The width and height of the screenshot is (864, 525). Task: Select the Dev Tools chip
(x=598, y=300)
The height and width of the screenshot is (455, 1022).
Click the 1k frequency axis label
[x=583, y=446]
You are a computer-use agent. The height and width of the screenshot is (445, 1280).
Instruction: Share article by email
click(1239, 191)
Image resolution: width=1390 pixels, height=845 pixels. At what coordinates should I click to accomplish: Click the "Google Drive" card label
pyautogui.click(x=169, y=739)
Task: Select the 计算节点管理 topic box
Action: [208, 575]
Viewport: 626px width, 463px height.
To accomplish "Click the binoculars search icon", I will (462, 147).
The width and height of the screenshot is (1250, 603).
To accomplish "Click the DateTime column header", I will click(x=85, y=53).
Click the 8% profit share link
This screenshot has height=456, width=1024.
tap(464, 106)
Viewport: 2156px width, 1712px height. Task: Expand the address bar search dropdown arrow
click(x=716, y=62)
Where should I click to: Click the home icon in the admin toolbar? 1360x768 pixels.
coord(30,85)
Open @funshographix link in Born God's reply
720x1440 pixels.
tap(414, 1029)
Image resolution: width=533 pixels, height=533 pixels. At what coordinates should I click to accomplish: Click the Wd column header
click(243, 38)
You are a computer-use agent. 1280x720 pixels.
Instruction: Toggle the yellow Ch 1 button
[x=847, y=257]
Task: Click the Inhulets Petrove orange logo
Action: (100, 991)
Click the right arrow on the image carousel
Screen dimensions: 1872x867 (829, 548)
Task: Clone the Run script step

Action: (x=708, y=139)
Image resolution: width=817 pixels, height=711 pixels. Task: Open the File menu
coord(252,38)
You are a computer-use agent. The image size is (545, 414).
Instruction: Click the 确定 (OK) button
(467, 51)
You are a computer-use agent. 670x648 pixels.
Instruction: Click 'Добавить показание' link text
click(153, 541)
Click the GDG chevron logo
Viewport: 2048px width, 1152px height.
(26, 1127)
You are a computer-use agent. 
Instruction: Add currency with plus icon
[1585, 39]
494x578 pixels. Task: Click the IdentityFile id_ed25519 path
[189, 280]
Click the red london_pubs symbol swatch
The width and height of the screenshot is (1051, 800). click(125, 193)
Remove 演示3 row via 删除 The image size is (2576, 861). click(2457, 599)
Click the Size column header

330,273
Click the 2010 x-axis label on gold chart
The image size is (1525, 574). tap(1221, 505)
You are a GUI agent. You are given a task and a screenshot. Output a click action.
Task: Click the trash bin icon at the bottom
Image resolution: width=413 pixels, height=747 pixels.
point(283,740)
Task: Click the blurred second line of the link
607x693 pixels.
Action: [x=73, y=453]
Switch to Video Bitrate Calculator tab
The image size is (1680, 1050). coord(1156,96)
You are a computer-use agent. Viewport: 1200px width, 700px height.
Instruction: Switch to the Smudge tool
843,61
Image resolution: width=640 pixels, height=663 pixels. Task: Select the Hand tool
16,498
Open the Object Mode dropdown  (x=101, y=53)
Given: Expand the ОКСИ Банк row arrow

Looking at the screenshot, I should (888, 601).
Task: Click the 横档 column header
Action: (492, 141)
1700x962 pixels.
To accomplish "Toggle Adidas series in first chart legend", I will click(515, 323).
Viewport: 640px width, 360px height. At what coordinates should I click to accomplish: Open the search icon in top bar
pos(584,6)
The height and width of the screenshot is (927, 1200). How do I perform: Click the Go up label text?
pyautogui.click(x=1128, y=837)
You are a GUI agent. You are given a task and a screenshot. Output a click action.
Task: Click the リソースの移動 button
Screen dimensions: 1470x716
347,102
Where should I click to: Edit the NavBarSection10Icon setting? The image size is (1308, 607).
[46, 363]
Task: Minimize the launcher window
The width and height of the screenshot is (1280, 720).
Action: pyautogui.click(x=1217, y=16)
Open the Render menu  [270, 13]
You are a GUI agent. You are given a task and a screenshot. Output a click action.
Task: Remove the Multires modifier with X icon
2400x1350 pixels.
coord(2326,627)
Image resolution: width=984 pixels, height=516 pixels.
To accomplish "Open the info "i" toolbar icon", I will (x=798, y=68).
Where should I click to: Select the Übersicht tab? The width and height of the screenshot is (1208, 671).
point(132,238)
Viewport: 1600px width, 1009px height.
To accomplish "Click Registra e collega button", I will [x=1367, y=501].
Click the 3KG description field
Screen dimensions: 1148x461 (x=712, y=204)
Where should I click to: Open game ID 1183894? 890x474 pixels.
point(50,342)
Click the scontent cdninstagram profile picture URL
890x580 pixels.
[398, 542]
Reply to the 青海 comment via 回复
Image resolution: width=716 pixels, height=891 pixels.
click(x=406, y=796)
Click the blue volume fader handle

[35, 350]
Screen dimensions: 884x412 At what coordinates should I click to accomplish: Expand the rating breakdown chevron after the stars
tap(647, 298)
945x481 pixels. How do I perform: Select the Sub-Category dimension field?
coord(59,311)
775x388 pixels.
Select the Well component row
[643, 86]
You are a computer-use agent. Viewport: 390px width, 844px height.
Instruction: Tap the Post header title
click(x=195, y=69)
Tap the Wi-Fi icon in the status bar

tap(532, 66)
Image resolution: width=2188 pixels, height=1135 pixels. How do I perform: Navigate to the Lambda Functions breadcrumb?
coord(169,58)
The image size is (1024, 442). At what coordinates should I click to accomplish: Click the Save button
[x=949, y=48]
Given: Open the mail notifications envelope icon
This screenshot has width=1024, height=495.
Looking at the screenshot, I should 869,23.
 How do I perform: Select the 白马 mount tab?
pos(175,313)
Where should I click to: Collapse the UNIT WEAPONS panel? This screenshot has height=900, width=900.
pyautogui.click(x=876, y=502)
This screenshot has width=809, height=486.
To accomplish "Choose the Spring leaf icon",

########################################

Your task is to quote all of the data word for word.

The width and height of the screenshot is (864, 525). Task: Select the Dev Tools chip
(x=598, y=300)
The height and width of the screenshot is (455, 1022).
Click the 1k frequency axis label
[x=583, y=446]
You are a computer-use agent. The height and width of the screenshot is (445, 1280).
Instruction: Share article by email
click(1239, 191)
Image resolution: width=1390 pixels, height=845 pixels. At what coordinates should I click to accomplish: Click the "Google Drive" card label
pyautogui.click(x=169, y=739)
Task: Select the 计算节点管理 topic box
Action: [208, 575]
Viewport: 626px width, 463px height.
To accomplish "Click the binoculars search icon", I will (462, 147).
The width and height of the screenshot is (1250, 603).
To accomplish "Click the DateTime column header", I will click(x=85, y=53).
Click the 8% profit share link
This screenshot has height=456, width=1024.
tap(464, 106)
Viewport: 2156px width, 1712px height. Task: Expand the address bar search dropdown arrow
click(x=716, y=62)
Where should I click to: Click the home icon in the admin toolbar? 1360x768 pixels.
coord(30,85)
Open @funshographix link in Born God's reply
720x1440 pixels.
tap(414, 1029)
Image resolution: width=533 pixels, height=533 pixels. At what coordinates should I click to accomplish: Click the Wd column header
click(243, 38)
You are a computer-use agent. 1280x720 pixels.
Instruction: Toggle the yellow Ch 1 button
[x=847, y=257]
Task: Click the Inhulets Petrove orange logo
Action: (100, 991)
Click the right arrow on the image carousel
Screen dimensions: 1872x867 (829, 548)
Task: Clone the Run script step

Action: (x=708, y=139)
Image resolution: width=817 pixels, height=711 pixels. Task: Open the File menu
coord(252,38)
You are a computer-use agent. The image size is (545, 414).
Instruction: Click the 确定 (OK) button
(467, 51)
You are a computer-use agent. 670x648 pixels.
Instruction: Click 'Добавить показание' link text
click(153, 541)
Click the GDG chevron logo
Viewport: 2048px width, 1152px height.
(26, 1127)
You are a computer-use agent. 
Instruction: Add currency with plus icon
[1585, 39]
494x578 pixels. Task: Click the IdentityFile id_ed25519 path
[189, 280]
Click the red london_pubs symbol swatch
The width and height of the screenshot is (1051, 800). click(125, 193)
Remove 演示3 row via 删除 The image size is (2576, 861). click(2457, 599)
Click the Size column header

330,273
Click the 2010 x-axis label on gold chart
The image size is (1525, 574). tap(1221, 505)
You are a GUI agent. You are given a task and a screenshot. Output a click action.
Task: Click the trash bin icon at the bottom
Image resolution: width=413 pixels, height=747 pixels.
point(283,740)
Task: Click the blurred second line of the link
607x693 pixels.
Action: [x=73, y=453]
Switch to Video Bitrate Calculator tab
The image size is (1680, 1050). coord(1156,96)
You are a computer-use agent. Viewport: 1200px width, 700px height.
Instruction: Switch to the Smudge tool
843,61
Image resolution: width=640 pixels, height=663 pixels. Task: Select the Hand tool
16,498
Open the Object Mode dropdown  (x=101, y=53)
Given: Expand the ОКСИ Банк row arrow

Looking at the screenshot, I should (888, 601).
Task: Click the 横档 column header
Action: (492, 141)
1700x962 pixels.
To accomplish "Toggle Adidas series in first chart legend", I will click(515, 323).
Viewport: 640px width, 360px height. At what coordinates should I click to accomplish: Open the search icon in top bar
pos(584,6)
The height and width of the screenshot is (927, 1200). How do I perform: Click the Go up label text?
pyautogui.click(x=1128, y=837)
You are a GUI agent. You are given a task and a screenshot. Output a click action.
Task: Click the リソースの移動 button
Screen dimensions: 1470x716
347,102
Where should I click to: Edit the NavBarSection10Icon setting? The image size is (1308, 607).
[46, 363]
Task: Minimize the launcher window
The width and height of the screenshot is (1280, 720).
Action: pyautogui.click(x=1217, y=16)
Open the Render menu  [270, 13]
You are a GUI agent. You are given a task and a screenshot. Output a click action.
Task: Remove the Multires modifier with X icon
2400x1350 pixels.
coord(2326,627)
Image resolution: width=984 pixels, height=516 pixels.
To accomplish "Open the info "i" toolbar icon", I will (x=798, y=68).
Where should I click to: Select the Übersicht tab? The width and height of the screenshot is (1208, 671).
point(132,238)
Viewport: 1600px width, 1009px height.
To accomplish "Click Registra e collega button", I will [x=1367, y=501].
Click the 3KG description field
Screen dimensions: 1148x461 (x=712, y=204)
Where should I click to: Open game ID 1183894? 890x474 pixels.
point(50,342)
Click the scontent cdninstagram profile picture URL
890x580 pixels.
[398, 542]
Reply to the 青海 comment via 回复
Image resolution: width=716 pixels, height=891 pixels.
click(x=406, y=796)
Click the blue volume fader handle

[35, 350]
Screen dimensions: 884x412 At what coordinates should I click to accomplish: Expand the rating breakdown chevron after the stars
tap(647, 298)
945x481 pixels. How do I perform: Select the Sub-Category dimension field?
coord(59,311)
775x388 pixels.
Select the Well component row
[643, 86]
You are a computer-use agent. Viewport: 390px width, 844px height.
Instruction: Tap the Post header title
click(x=195, y=69)
Tap the Wi-Fi icon in the status bar

tap(532, 66)
Image resolution: width=2188 pixels, height=1135 pixels. How do I perform: Navigate to the Lambda Functions breadcrumb?
coord(169,58)
The image size is (1024, 442). At what coordinates should I click to accomplish: Click the Save button
[x=949, y=48]
Given: Open the mail notifications envelope icon
This screenshot has width=1024, height=495.
Looking at the screenshot, I should 869,23.
 How do I perform: Select the 白马 mount tab?
pos(175,313)
Where should I click to: Collapse the UNIT WEAPONS panel? This screenshot has height=900, width=900.
pyautogui.click(x=876, y=502)
This screenshot has width=809, height=486.
To accomplish "Choose the Spring leaf icon",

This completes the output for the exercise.